Any use, production, or distribution of marihuana is only “illicit” because defendants here continue to list marihuana as a Schedule 1 controlled substance.

III. Schedule 2 is a red herring 
Marihuana remains Schedule 1 in the Public Health Code and the Pharmacy Board’s administrative rules promulgated thereunder. Consequently, Michigan law states that marihuana simultaneously “has currently accepted medical use in treatment in the U.S.” and does not. This is precisely the unharmonizable absurdity that renders marihuana’s inclusion on Schedule 1 repealed by implication. 
Marihuana cannot both have and not have accepted medical use. It cannot be both “authorized under this act” and not authorized by it. 

And therein lies the rub. The MMFLA and the MMRTA have irrevocably displaced marijuana’s listing as a controlled substance. Otherwise, every use, possession, and distribution of marihuana under those laws is a violation of the Controlled Substance Act.
Because marihuana has currently accepted medical use in treatment in the U.S., it cannot be Schedule 1. Because the legislature and voters have displaced the requirements that apply to controlled substances, marihuana must be removed from the controlled substances list altogether.

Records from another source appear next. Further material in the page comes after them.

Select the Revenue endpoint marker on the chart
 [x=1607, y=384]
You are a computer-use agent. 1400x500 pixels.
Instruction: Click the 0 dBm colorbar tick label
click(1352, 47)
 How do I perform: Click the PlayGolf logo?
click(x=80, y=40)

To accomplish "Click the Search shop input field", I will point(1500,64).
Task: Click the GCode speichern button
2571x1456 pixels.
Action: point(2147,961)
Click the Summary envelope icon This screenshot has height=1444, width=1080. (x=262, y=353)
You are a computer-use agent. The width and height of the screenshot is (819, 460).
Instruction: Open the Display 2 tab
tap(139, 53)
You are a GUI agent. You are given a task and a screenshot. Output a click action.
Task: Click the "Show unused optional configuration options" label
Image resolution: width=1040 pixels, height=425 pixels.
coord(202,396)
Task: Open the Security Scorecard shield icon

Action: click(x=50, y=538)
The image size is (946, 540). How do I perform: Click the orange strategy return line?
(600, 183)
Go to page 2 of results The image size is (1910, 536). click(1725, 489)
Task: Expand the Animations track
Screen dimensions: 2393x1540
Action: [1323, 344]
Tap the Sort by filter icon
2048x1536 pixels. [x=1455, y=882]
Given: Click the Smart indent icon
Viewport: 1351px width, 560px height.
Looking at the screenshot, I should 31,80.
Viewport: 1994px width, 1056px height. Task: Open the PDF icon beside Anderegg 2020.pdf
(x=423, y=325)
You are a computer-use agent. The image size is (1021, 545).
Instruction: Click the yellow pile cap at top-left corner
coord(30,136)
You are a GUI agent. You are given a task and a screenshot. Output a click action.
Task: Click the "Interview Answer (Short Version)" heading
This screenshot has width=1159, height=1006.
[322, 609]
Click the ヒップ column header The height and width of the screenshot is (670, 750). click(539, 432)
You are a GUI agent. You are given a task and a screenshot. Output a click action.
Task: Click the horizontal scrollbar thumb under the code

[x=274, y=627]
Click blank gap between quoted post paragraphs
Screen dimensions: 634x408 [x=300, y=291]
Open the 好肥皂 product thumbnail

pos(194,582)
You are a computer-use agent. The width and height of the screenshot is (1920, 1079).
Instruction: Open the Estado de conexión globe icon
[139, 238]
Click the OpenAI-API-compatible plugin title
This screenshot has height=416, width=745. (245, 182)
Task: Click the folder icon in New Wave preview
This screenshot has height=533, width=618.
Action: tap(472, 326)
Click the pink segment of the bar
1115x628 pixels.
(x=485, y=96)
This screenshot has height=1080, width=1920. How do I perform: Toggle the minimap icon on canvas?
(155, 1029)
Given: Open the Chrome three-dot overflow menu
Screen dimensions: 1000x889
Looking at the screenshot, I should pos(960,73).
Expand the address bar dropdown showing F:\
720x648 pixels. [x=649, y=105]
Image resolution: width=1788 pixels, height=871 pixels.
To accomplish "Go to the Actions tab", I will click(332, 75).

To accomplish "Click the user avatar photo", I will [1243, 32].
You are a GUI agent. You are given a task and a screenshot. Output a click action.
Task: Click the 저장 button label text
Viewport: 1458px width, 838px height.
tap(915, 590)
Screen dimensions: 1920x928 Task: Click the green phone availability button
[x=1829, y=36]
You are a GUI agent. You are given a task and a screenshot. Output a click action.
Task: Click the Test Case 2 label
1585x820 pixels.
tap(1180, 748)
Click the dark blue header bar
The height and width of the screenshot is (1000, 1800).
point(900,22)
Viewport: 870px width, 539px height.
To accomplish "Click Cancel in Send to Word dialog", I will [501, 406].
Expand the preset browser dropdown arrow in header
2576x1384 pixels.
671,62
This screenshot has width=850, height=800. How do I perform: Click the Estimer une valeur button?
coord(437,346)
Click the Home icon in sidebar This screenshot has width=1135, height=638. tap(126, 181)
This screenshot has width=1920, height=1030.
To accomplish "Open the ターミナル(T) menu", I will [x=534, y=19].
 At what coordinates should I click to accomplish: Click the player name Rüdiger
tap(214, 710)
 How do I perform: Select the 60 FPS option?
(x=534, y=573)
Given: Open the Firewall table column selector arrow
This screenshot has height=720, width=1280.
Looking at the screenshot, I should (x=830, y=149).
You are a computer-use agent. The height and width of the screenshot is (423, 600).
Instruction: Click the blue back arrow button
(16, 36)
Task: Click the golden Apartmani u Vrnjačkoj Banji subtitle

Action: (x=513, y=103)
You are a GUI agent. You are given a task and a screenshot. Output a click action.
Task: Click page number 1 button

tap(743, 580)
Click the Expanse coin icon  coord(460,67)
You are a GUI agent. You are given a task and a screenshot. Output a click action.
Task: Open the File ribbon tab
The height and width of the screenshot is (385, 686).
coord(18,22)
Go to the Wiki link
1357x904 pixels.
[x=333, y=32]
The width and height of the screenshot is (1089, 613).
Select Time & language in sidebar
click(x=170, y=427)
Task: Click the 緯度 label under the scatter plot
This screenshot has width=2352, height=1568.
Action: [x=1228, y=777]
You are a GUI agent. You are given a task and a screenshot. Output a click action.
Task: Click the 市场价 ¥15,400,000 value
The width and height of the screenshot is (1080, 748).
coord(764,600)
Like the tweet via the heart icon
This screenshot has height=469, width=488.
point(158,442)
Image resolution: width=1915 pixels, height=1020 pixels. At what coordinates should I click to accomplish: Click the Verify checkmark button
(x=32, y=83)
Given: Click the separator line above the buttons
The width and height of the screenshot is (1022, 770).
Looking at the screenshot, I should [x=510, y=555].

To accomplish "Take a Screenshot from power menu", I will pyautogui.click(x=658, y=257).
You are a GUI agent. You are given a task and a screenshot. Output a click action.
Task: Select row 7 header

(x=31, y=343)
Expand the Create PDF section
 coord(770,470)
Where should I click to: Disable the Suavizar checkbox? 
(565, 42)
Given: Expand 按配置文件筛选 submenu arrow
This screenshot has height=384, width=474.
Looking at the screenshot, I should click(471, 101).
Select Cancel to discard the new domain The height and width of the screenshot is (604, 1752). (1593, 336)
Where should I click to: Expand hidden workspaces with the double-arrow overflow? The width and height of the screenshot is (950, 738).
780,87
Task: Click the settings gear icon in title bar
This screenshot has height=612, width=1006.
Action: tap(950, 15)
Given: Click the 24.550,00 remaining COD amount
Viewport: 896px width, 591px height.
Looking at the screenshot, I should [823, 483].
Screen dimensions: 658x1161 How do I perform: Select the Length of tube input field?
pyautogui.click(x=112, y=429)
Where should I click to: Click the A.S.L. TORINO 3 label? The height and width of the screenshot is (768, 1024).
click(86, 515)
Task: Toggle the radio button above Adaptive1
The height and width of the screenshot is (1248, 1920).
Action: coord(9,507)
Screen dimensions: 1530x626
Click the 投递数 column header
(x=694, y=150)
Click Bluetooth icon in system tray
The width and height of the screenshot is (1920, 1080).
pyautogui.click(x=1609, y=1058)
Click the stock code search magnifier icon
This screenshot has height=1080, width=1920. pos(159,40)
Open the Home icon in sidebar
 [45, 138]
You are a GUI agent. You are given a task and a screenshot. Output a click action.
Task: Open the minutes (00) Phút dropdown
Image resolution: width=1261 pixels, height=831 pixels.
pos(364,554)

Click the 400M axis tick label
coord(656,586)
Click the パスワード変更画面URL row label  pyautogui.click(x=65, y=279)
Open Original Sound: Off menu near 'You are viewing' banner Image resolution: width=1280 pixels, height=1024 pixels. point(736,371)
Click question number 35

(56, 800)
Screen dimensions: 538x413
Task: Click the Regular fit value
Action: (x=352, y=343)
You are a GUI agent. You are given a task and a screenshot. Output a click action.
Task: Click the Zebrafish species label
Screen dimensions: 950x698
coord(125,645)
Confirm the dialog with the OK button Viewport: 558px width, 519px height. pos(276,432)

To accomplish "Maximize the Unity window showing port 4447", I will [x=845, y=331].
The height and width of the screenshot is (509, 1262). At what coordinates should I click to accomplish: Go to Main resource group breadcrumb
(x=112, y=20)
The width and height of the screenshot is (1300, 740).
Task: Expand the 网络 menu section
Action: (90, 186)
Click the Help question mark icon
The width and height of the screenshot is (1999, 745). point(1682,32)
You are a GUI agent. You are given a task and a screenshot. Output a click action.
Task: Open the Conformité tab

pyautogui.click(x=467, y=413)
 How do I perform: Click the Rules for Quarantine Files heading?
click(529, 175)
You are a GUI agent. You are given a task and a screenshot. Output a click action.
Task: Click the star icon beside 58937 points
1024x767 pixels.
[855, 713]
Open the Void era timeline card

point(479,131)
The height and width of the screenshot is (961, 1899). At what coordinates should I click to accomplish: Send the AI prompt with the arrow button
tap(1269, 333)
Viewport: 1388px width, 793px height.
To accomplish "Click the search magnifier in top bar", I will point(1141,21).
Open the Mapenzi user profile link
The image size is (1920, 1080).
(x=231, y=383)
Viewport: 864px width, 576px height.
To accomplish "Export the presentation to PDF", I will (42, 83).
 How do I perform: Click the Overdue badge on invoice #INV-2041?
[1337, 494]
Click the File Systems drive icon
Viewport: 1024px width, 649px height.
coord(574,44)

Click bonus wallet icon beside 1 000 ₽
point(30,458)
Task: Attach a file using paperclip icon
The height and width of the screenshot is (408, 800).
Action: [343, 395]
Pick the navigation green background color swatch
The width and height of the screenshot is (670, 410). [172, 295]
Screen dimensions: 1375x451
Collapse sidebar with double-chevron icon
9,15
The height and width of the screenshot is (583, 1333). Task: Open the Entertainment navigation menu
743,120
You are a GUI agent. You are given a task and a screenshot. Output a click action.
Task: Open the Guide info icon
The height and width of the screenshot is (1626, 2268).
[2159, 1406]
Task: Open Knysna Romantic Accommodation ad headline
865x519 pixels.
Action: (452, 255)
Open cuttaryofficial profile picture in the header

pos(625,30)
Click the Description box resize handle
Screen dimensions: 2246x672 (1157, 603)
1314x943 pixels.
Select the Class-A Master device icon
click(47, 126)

Continued classifying marihuana with the harmful drugs is arbitrary, capricious, absurd, and in irrevocable conflict with controlling law. It must be de-scheduled.
It has been legislatively and judicially determined that marijuana is not a harmful drug and that to classify it with the opioids is unconstitutional. People v Sinclair, 387 Mich 91; 194 NW 2d 878 (1972). 

Defendants admit that as a Schedule 1 drug, marijuana is contraband. MCL 333.7525(1) provides: “A controlled substance listed in schedule 1 that is possessed, transferred, sold, or offered for sale in violation of this article is contraband and shall be seized and summarily forfeited to this state.” But marijuana cannot be Schedule 1. For the same reason, it cannot be Schedule 2. Moving marijuana to Schedule 2 does nothing to remove the constitutional infirmity of listing marijuana as a controlled substance. 

That's our case in a nutshell. Free The Weed!